>> BEGIN Document section

Reputation: 4038
I am trying to follow the course here http://cs231n.github.io/optimization-1/ , in the section Computing the gradient numerically with finite differences, they have provided a code snippet that should computer the gradient given a function and an array. I tried to run this using my own function and numpy array as an input and I get the following error:
ValueError Traceback (most recent call last)
<ipython-input-18-31c1f1d6169c> in <module>()
2 return a
3
----> 4 eval_numerical_gradient(f,np.array([1,2,3,4,5]))
<ipython-input-12-d6bea4220895> in eval_numerical_gradient(f, x)
28 print(x[ix])
29 # compute the partial derivative
---> 30 grad[ix] = (fxh - fx) / h # the slope
31 it.iternext() # step to next dimension
32
ValueError: setting an array element with a sequence.
I understand the error is because it cannot assign grad[ix] a sequence, I also tried with a column array and got the same error.
Here is the code:
def eval_numerical_gradient(f, x):
"""
a naive implementation of numerical gradient of f at x
- f should be a function that takes a single argument
- x is the point (numpy array) to evaluate the gradient at
"""
fx = f(x) # evaluate function value at original point
print(x)
print(fx)
grad = np.zeros(x.shape)
h = 0.00001
# iterate over all indexes in x
it = np.nditer(x, flags=['multi_index'], op_flags=['readwrite'])

>> END Document section
>> BEGIN Extracted data

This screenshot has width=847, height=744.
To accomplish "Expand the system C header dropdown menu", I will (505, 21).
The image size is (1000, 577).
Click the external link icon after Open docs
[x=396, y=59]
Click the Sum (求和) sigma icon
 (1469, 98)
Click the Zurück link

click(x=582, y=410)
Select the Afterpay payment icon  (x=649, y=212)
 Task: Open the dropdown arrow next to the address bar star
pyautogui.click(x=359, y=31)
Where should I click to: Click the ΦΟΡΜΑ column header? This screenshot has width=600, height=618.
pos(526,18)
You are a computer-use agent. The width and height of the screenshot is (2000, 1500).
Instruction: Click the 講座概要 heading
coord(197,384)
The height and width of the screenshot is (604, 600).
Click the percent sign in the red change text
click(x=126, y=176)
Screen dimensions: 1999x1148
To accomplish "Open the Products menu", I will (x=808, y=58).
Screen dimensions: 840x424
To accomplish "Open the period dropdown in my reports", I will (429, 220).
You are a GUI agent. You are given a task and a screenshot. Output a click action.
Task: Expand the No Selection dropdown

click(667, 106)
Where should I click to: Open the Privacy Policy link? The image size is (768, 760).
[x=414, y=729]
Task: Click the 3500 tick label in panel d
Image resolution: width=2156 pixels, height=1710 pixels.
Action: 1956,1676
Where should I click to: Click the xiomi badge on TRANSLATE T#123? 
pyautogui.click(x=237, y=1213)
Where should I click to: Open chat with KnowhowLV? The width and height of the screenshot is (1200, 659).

>> END Extracted data

Problem set:
A - In the numerical gradient question, render this sentence into Spanish: "I understand the error is because it cannot assign grad[ix] a sequence, I also tried with a column array and got the same error."
B - Continue the numerical gradient question from its final line of code onward.

Responses for each task:
A - Entiendo que el error se debe a que no puede asignar una secuencia a grad[ix]; también lo intenté con un arreglo de columna y obtuve el mismo error.

B -
while not it.finished:
print(it)
# evaluate function at x+h
ix = it.multi_index
print(ix)
old_value = x[ix]
print(old_value)
x[ix] = old_value + h # increment by h
print(x)
fxh = f(x) # evalute f(x + h)
print(fxh)
x[ix] = old_value # restore to previous value (very important!)
print(x[ix])
# compute the partial derivative
grad[ix] = (fxh - fx) / h # the slope
it.iternext() # step to next dimension
return grad
My question is: is my input of a numpy array (row and column) wrong? Can somebody explain why this is happening?
Sample input :
def f(a):
return a
eval_numerical_gradient(f,np.array([[1],[2],[3]]))
and
def f(a):
return a
eval_numerical_gradient(f,np.array([1,2,3]))
Upvotes: 1
Views: 358
Reputation: 578
I suggest the following fix for eval_numerical_gradient(f, x)
:
fxh = f(x)
with fxh = f(x[ix])
grad[ix] = (fxh - fx) / h
with grad[ix] = (fxh - fx[ix]) / h
And make your input matrix with float number entries, e.g.,
eval_numerical_gradient(f,np.array([[1],[2],[3]], dtype=np.float))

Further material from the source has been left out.